## Problem to solve
Where does the word "magnifier" appear in the entries below? Copy each line that holds it.

## Source material
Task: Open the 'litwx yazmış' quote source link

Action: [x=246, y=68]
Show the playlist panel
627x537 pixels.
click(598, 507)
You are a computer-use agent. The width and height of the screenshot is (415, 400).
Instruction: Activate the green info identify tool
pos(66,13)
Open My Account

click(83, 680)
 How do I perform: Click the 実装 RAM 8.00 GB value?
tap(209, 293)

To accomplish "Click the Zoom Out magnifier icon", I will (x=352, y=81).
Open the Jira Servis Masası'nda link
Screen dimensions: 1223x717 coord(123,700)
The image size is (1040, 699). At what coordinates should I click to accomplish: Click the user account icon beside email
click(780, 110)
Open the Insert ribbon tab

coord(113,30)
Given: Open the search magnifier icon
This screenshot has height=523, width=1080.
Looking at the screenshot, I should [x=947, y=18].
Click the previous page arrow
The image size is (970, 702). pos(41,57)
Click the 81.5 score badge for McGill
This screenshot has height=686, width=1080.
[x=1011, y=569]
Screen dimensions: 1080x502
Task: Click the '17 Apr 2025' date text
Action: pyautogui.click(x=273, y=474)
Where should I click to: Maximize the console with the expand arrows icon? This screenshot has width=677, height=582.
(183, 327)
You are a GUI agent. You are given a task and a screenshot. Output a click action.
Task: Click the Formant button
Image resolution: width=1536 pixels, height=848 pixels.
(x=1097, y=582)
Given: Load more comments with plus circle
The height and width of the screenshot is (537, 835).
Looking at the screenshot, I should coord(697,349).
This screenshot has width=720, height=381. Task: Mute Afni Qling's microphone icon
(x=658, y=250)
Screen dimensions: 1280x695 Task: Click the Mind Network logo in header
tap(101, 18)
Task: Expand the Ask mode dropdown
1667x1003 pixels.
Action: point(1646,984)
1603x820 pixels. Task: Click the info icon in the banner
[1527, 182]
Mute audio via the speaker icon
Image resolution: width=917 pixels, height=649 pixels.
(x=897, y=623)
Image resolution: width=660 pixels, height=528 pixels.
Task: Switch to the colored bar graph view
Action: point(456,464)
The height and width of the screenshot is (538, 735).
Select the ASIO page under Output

## Worked solution
To accomplish "Click the Zoom Out magnifier icon", I will (x=352, y=81).
Given: Open the search magnifier icon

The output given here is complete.